In the wake of the Bukit Batok by-elections, a series of events have occurred. Among other things and most notably:
- Kho Jabing was executed amidst much controversy with a deviation from normal execution timings and questions of procedural irregularity.
- The lawyers of Kho Jabing have been publicly criticised by Ambassador at-Large, Balahari Kausikan and the Attorney-General’s Chambers despite the above.
- The Assistant Returning Officer filed police reports against individuals, Roy Ngerng and Teo Ser Lung and news website The Independent Singapore (TISG) for allegedly flouting the “Cooling Off Day” regulations.
- Ambassador at-Large, Balahari Kausikan gave a lecture on “The Myth of Universality: The Geopolitics of Human Rights” which seemingly ties in all of the issues above.
While all of these occurrences may be wholly unrelated, they all whether unwittingly or otherwise, have the same chilling effect of curtailing and downplaying the importance of a framework for shared human rights, civil liberties and civil procedures.
In view of that, it is noteworthy that the fourth item of the above list – Kausikan’s lecture – predates first three issues. The lecture is surely to be attended by many high-ranking officers in the Singapore civil service, who may invariably have taken Kausikan’s words as good counsel for how they should fit and manage human rights in their policy execution. As such, I would like to focus on item four and its implications.
I do not disagree that we live in a world of diversity. However, to deduce that there should be no universal agreement as to what constitutes human rights is overly simplistic. There will of course be differences based on divergent national experiences and subtle cultural distinctions. However, there are certain things that all races, creeds and nationalities will no doubt concur upon.
Would it be so extraordinary to suggest that all peoples in the developed world will be against racism, murder, unfair trials, corruption or a lack of accountability?
I am not disregarding that there might be certain nuances as to how these are applied but to denounce the universality of human rights is a tad too convenient. Notably, each of the above have been worked into the Universal Declaration of Human Rights as a means of protecting individuals from abuse.
Besides, using the US as an example of how human rights can be utilised to ensure that its own interests are preserved, as Kausikan as done, is irrelevant and acts as a distraction from the crux of the issue. Just because a particular country chooses to misuse the concept of human rights to attain its own goals does not mean that universal human rights do not and cannot exist. Some fundamentalists misuse religion for nefarious purposes. Does that mean that religion does not exist?
Clearly, like anything else, the concept of human rights is open to abuse. However, we must see the difference between the concept of something and its abuse. Just because something can be misused does not then render its existence obsolete.

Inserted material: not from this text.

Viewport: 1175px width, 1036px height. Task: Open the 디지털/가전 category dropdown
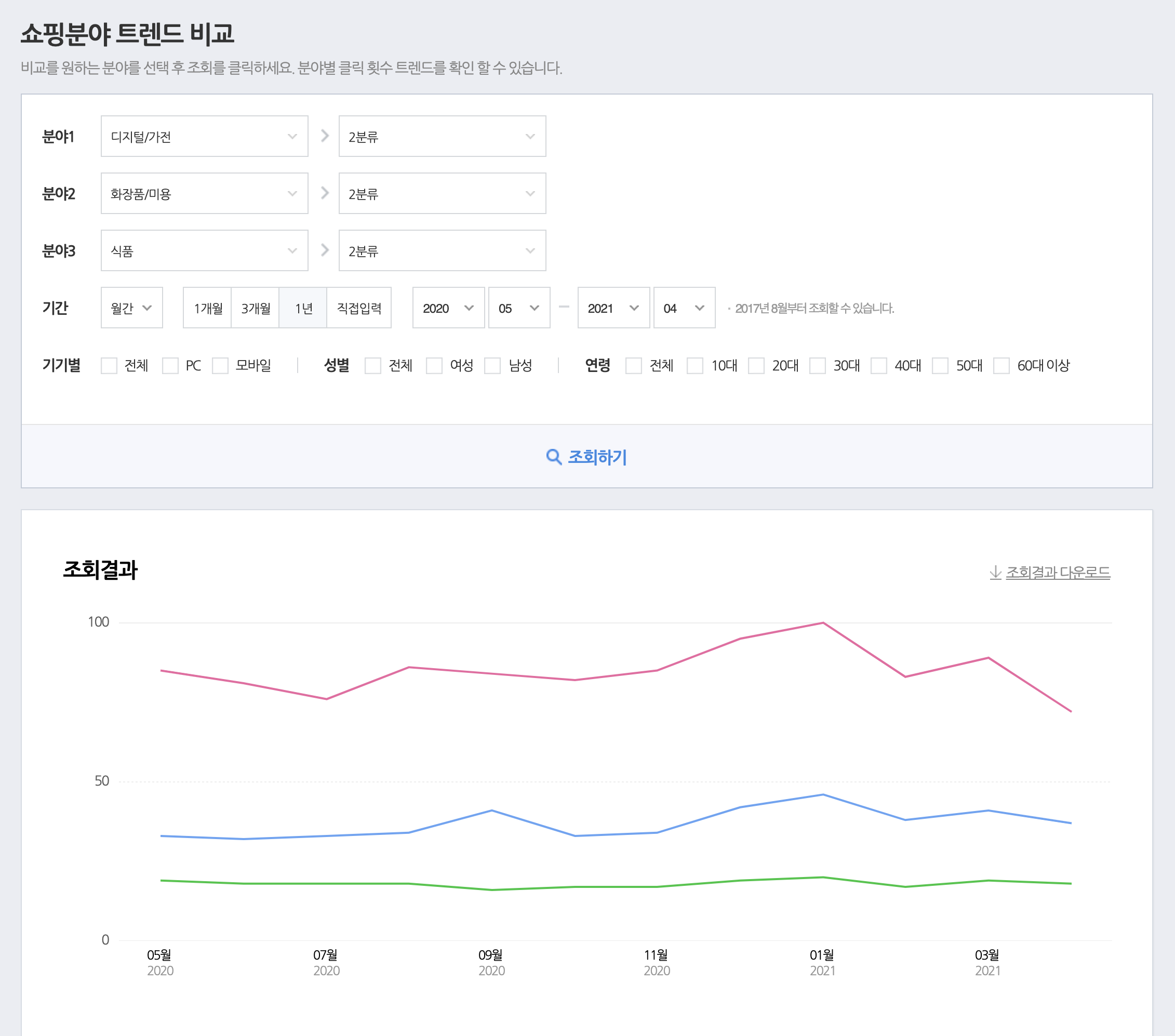(204, 136)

To bring up the US as an example is simply to evoke an emotional response of indignation as opposed to a reasoned argument. Given the supremacy of the west in decades past and the way some western governments have at times used their supremacy to cow less developed countries, it is not surprising that human rights may have indeed been used at some points to further goals that are completely unrelated to human rights. One very important example to this end would be the invasion of Iraq by the British and the Americans.
Singapore is never known for championing human rights. Indeed, this is the land where opposition politicians and newspapers have been sued for defamation and where the Internal Securities Act has been retained despite many questioning its legitimacy. For a nation that is fast becoming an international city with a global population, the ideas of freedom of speech, government accountability and a desire for more opposition voices in Parliament are catching on.
The knock on effect of such desires would be a watering down of the current government’s monopoly of control. I will therefore take an educated punt and suggest that the advent of human rights would be disadvantageous to the present ruling powers.
Given its colonial past, it is little wonder that large swathes of the Singaporean population may feel riled up by elements of perceived western arrogance. To bring up the US in all its arrogance will therefore be a very effective distraction from the concept of human rights. Instead of focusing on how we can ensure that we match up to international standards, the focus has shifted to how the west has misused human rights to subjugate the rest of world.
Kausikan may well be right in asserting that human rights have been misused. But I wonder if he realises that he may subconsciously be doing the same.
The rise of human rights is detrimental to political supremacy. To downplay its universality by bringing up instances of its misuse can therefore easily be misconstrued as an attempt to divert the quest for universal human rights in order to ensure supremacy of the ruling elite. We can only hope that Kausikan is not suggesting this to the many civil servants who have attended his lecture.